Analyzing Data with ChatGPT
This year I tried using ChatGPT to collate the codes, and it worked. Here’s a link to my ChatGPT session.
While I was working to simply measure code frequency, ChatGPT offered me other options for data analysis. It wrote:
It seems you’re providing multiple sets of codes for analysis, likely for a research or classification project. Without access to my more advanced data analysis tools, I can still help with a qualitative summary or patterns from the given list.
To help, I need to know what kind of analysis you would like:
- Frequency count: How many times each code appears.
- Grouping: Are there any natural groupings or clusters within the codes?
- Co-occurrences: Which codes tend to appear together?
- Patterns: Any patterns over time or order of appearance.

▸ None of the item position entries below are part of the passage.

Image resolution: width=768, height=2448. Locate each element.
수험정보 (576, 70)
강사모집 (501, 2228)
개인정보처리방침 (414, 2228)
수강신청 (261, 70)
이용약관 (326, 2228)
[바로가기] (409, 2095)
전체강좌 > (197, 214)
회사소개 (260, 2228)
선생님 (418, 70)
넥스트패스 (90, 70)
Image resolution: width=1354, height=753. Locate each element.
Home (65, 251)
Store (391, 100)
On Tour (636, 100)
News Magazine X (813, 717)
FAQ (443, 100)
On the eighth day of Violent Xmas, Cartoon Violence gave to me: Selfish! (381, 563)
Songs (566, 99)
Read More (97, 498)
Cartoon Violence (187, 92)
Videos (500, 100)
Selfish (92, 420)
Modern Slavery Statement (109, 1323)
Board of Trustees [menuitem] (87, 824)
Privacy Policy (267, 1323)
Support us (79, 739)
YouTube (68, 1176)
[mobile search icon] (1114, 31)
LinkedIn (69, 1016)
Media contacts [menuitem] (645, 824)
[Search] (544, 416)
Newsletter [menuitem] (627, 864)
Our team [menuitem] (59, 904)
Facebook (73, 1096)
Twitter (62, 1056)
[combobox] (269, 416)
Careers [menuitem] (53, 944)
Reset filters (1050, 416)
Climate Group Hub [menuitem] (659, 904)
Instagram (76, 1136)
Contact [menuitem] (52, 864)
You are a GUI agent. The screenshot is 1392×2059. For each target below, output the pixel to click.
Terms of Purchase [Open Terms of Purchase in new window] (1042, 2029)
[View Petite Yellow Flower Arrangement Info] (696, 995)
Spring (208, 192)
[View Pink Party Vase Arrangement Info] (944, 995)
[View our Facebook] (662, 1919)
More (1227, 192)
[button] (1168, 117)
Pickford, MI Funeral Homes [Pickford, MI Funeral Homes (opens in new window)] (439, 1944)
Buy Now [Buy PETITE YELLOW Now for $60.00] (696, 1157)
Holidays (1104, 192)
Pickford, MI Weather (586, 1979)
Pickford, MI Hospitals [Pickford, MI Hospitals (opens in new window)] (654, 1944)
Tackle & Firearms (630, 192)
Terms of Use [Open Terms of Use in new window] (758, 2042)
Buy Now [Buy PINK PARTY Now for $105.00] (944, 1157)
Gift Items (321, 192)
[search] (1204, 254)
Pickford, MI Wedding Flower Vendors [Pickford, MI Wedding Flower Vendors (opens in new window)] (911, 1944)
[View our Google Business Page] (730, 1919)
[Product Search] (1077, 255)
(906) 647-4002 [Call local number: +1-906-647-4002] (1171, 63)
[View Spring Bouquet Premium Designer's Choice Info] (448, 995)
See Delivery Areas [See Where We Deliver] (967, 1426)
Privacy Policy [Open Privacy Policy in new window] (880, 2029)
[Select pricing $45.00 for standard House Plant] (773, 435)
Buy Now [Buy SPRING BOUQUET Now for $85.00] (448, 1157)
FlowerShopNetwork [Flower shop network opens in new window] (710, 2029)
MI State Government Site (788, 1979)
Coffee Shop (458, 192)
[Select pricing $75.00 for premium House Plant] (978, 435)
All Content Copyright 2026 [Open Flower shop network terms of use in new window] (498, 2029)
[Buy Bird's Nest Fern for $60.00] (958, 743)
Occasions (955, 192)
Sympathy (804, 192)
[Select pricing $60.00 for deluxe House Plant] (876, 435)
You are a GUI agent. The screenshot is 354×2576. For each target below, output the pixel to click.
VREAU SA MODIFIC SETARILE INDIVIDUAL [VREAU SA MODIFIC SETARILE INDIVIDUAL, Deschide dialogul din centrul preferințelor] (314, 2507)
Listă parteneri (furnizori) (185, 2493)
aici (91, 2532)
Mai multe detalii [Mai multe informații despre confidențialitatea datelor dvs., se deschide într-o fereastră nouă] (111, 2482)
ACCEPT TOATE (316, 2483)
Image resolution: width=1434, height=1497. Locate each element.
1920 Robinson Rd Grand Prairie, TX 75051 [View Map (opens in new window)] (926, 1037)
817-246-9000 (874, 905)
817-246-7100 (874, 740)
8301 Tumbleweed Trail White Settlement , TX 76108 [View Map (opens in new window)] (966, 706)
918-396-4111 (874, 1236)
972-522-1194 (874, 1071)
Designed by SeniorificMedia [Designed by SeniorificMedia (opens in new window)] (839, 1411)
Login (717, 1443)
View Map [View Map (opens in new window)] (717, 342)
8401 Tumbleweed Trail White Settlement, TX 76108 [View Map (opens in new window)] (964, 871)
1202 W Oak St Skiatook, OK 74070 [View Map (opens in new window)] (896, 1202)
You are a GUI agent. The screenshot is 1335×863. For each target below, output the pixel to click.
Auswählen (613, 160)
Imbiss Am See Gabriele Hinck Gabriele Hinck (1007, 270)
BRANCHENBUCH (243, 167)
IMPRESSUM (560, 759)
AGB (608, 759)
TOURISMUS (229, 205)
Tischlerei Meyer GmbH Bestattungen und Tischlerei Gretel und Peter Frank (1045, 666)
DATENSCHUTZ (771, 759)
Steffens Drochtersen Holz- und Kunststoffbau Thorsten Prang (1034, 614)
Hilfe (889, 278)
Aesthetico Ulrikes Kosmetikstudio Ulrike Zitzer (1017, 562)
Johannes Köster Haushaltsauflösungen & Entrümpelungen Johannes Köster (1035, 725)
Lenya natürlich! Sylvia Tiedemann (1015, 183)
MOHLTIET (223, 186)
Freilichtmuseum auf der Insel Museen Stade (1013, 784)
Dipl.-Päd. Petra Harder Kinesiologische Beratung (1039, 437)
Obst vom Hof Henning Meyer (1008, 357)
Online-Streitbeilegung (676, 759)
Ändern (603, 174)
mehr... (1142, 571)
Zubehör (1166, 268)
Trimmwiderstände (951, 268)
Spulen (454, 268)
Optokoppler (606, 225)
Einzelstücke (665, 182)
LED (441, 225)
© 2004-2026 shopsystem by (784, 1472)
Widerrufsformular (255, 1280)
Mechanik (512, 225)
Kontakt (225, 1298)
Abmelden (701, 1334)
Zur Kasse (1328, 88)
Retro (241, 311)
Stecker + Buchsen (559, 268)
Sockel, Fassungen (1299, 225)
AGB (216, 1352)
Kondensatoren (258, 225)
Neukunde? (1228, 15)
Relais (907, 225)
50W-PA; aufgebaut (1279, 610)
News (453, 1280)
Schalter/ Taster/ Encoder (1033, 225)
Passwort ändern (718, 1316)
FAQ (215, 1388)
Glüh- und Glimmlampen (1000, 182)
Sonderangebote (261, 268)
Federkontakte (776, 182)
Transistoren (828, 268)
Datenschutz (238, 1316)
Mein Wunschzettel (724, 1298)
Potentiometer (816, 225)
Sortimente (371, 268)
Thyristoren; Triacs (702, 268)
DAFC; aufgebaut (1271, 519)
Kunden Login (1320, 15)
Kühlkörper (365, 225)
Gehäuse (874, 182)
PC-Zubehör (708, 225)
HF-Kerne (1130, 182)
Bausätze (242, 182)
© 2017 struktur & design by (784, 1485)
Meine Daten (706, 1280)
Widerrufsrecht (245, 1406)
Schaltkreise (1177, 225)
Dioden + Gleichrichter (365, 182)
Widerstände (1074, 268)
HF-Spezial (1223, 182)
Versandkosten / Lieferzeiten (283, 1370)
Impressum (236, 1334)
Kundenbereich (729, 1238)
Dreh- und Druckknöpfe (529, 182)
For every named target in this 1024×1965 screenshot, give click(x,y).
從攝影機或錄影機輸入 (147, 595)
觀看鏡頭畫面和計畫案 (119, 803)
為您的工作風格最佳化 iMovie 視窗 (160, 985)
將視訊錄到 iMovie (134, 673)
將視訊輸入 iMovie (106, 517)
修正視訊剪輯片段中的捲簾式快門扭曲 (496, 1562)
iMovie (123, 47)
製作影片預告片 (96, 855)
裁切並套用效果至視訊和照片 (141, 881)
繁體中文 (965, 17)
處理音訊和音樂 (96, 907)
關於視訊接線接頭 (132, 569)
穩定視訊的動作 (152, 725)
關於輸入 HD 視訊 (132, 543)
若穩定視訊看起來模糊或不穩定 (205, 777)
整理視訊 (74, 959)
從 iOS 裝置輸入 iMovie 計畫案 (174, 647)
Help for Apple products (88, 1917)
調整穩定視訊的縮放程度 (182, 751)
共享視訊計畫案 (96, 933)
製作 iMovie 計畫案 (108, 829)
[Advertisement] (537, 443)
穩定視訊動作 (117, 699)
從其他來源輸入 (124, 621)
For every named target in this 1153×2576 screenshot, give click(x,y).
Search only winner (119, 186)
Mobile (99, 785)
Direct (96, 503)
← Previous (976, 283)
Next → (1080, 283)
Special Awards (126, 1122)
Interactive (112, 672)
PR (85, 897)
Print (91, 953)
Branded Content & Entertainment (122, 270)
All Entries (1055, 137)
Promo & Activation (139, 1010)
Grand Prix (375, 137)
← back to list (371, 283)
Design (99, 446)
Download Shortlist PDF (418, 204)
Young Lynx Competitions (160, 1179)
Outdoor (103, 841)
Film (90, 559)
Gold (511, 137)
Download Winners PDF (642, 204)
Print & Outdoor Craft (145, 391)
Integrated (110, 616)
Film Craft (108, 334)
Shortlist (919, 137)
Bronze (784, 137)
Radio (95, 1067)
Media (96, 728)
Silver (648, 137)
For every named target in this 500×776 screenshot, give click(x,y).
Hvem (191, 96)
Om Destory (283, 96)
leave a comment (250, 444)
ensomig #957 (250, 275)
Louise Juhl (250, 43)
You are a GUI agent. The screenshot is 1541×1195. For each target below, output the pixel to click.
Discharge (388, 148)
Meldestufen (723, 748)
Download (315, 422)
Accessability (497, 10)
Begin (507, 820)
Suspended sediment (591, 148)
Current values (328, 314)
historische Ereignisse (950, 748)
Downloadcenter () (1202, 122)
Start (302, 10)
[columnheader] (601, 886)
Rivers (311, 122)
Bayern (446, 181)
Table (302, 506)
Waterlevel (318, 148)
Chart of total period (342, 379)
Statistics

Let me know how you’d like to proceed, and I can assist further!
Two things here:
- First, I was on the free version of ChatGPT (4.o-mini). That’s what it means when it says it cannot access its advanced data analysis tools. If you don’t use ChatGPT often, then it will auto to the more powerful version of ChatGPT. I don’t know what those advanced options are.
- Second, we can see that there are other options available
For extra-credit, I would like you to explore those other options. But I would also like you to think about what data to supply ChatGPT.
Here is a link to the raw data sheet, sorted by job type. A simple way to think about how to target more meaningful data is to look for patterns / clusters in a specific job type or, say, two types–writing and editing for instance. What do the numbers look like if you cut out social media jobs? Or what happens to the numbers if we only look at hybrid and social media jobs? What percentage of jobs have which codes?
To get the extra labor points for this, I want you to use ChatGPT to do some analysis. Select parts of our data, feed it in, and ask it to do something other than just frequency. I’ve added a link to a Google Doc in the extra-labor assignment; share the results of your labor there.